| WHAT THIS TASK INVOLVES |
Please repeat, from the entries that follow, the lines from the one containing "For every named" through the one containing "952-736-1000 (807, 20)" exactly, adding nothing.

| DATA RECORDS |

──────────────────────────────

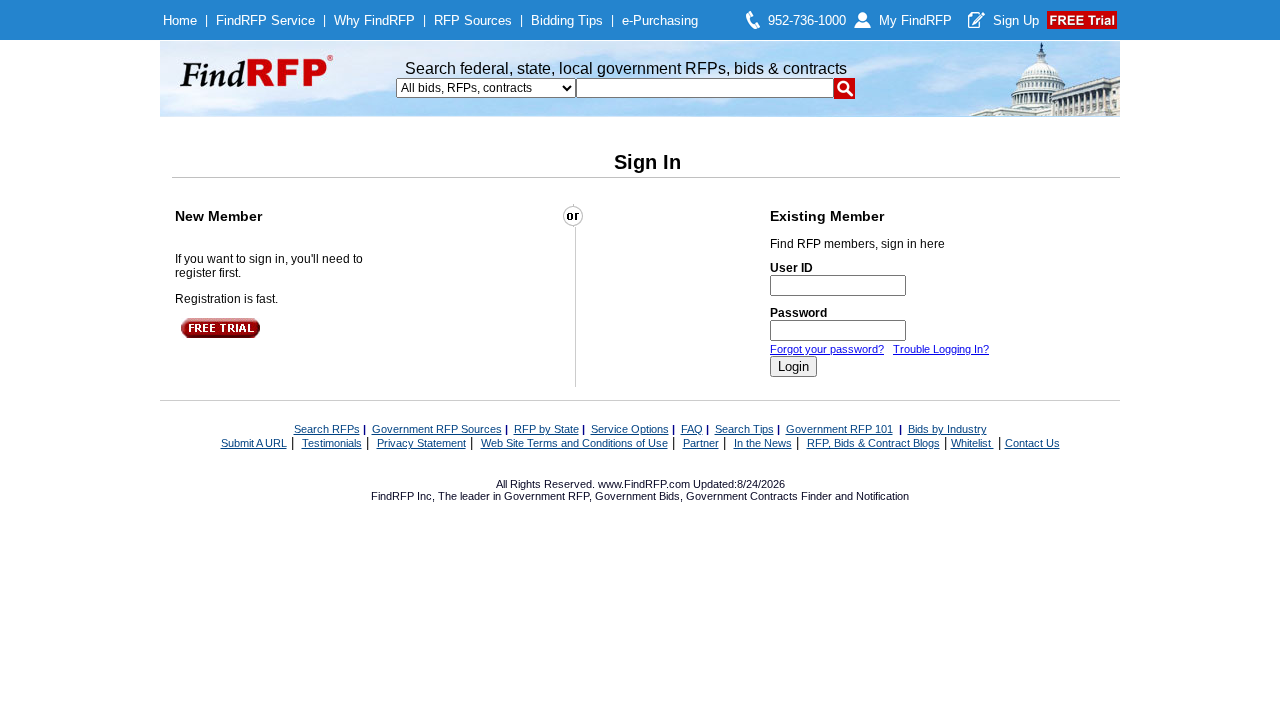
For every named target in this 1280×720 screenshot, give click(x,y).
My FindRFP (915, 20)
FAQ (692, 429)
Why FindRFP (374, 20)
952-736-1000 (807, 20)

──────────────────────────────

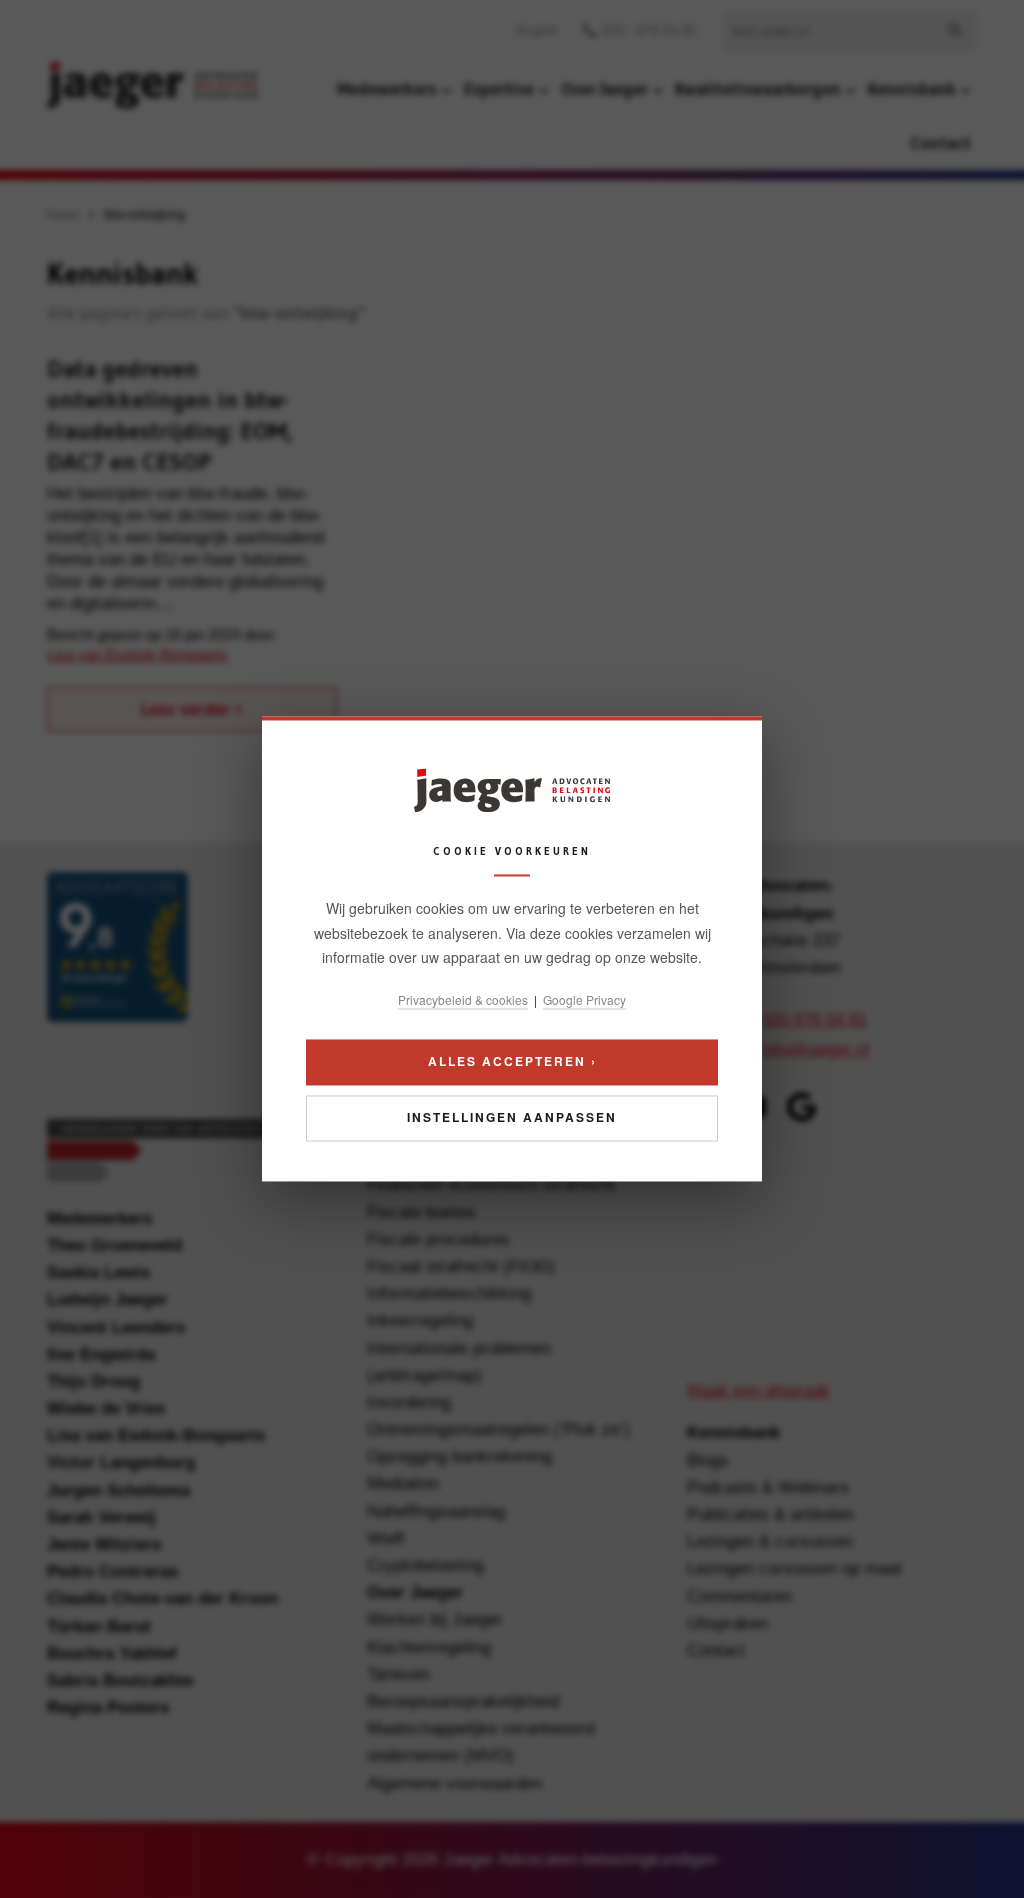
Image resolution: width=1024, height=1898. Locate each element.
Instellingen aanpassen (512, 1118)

──────────────────────────────

| EXERCISE RESPONSE |
For every named target in this 1280×720 screenshot, give click(x,y).
My FindRFP (915, 20)
FAQ (692, 429)
Why FindRFP (374, 20)
952-736-1000 (807, 20)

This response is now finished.